--- begin PASSAGE GIVEN ---
Google Groups no longer supports new Usenet posts or subscriptions. Historical content remains viewable.
Dismiss

Minimizing glBegin/glEnd not always optimal, was: serious optimization

189 views
Skip to first unread message

Joachim Schröer

unread,
May 15, 2002, 7:08:40 AM5/15/02
to
Hello Anders,

I'm a hobby OpenGL programmer. I have a nice sparetime project were I
try to optimize rendering performance, an own version of XEarth.
Noticing that normal OpenGL texturing is limited in size of the bitmap
you can map (GluScaleImage may use a bitmap of maximum 1024 x 1024
pixels) I wrote a simple texturing routine for a sphere in order to use
my really nice earth bitmap of 1060 x 2180 pixels in full detail. I
generate a quad for each pixel (except a triangle-strip around the
poles). I render only the visible pixels which makes up about 1.2
million polygons.
--- end PASSAGE GIVEN ---
--- begin COLLECTED DATA ---
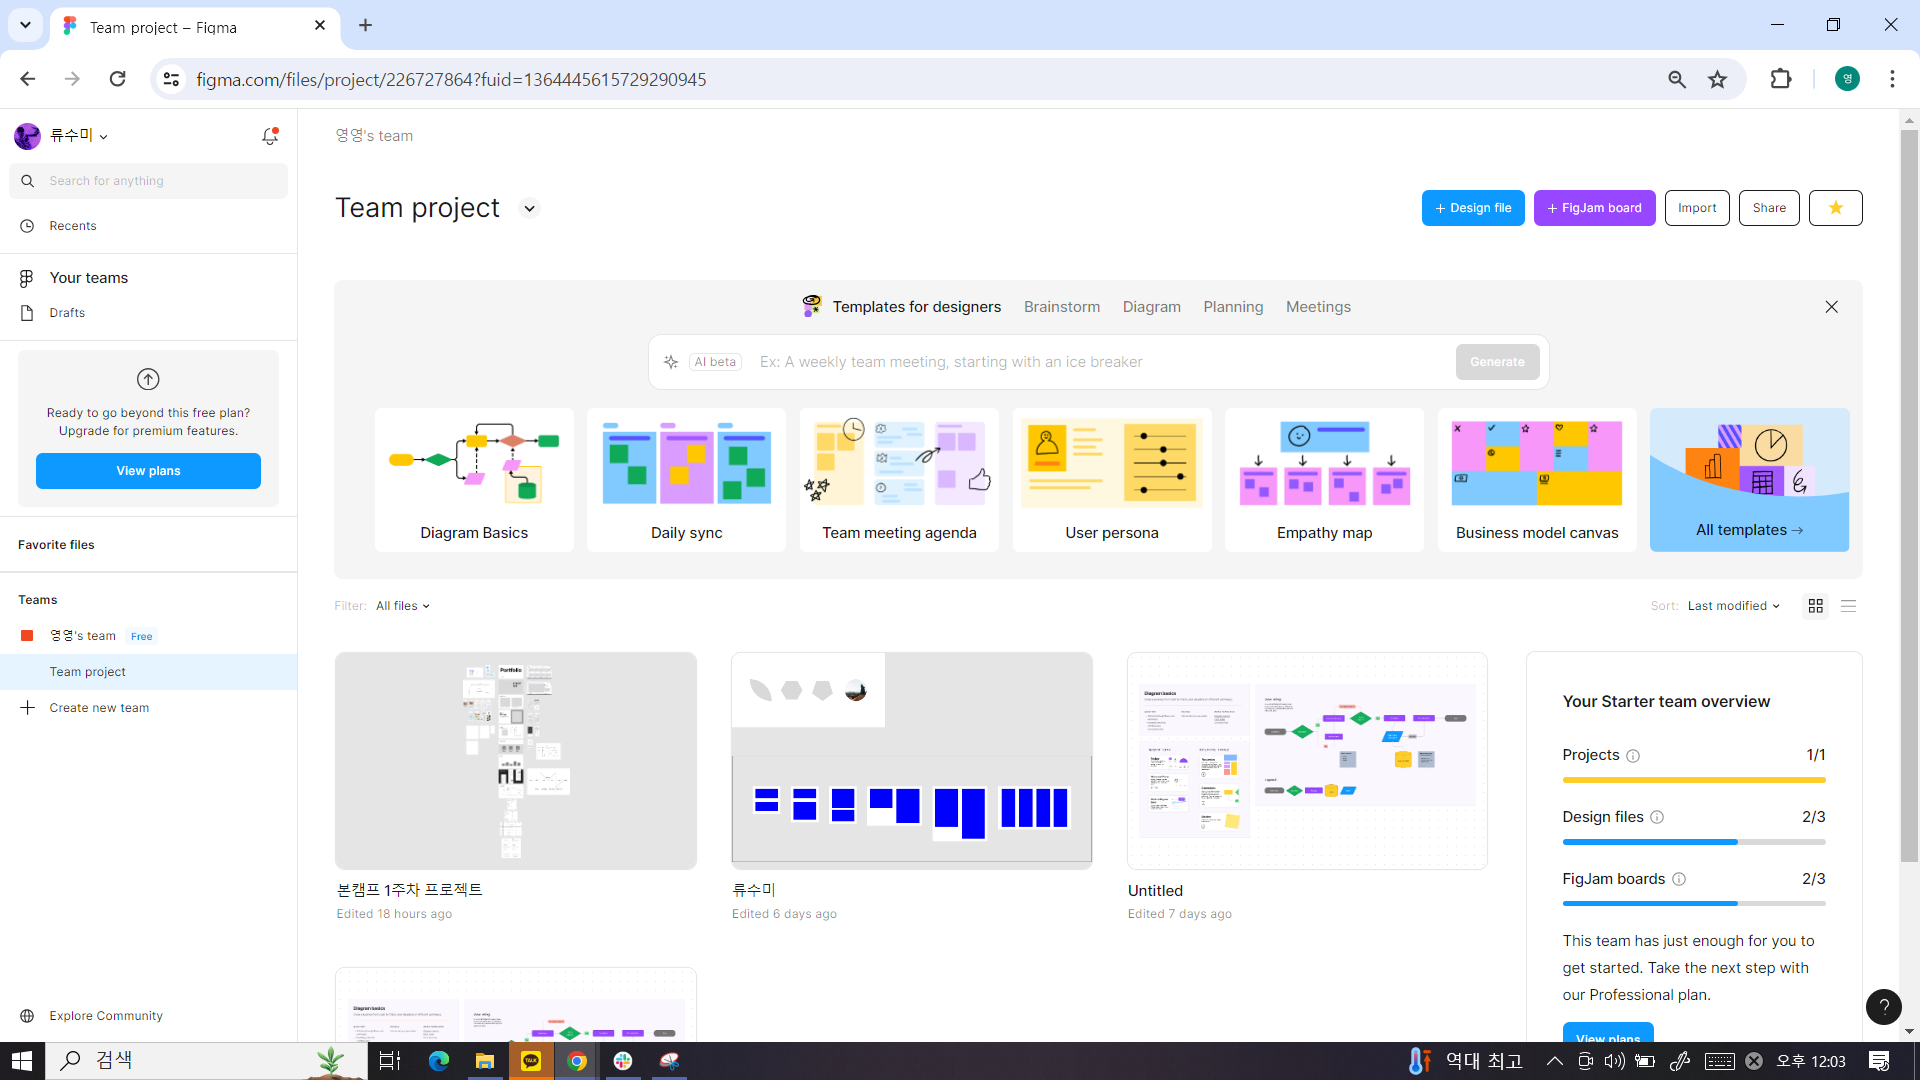Select the Brainstorm templates tab
The height and width of the screenshot is (1080, 1920).
coord(1061,307)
--- end COLLECTED DATA ---
| TASK DIRECTIONS |
Write out the OpenGL forum post from "I'm a hobby" up to and including "million polygons.", substituting "image" for each occurrence of "bitmap".

| EXERCISE RESPONSE |
I'm a hobby OpenGL programmer. I have a nice sparetime project were I
try to optimize rendering performance, an own version of XEarth.
Noticing that normal OpenGL texturing is limited in size of the image
you can map (GluScaleImage may use a image of maximum 1024 x 1024
pixels) I wrote a simple texturing routine for a sphere in order to use
my really nice earth image of 1060 x 2180 pixels in full detail. I
generate a quad for each pixel (except a triangle-strip around the
poles). I render only the visible pixels which makes up about 1.2
million polygons.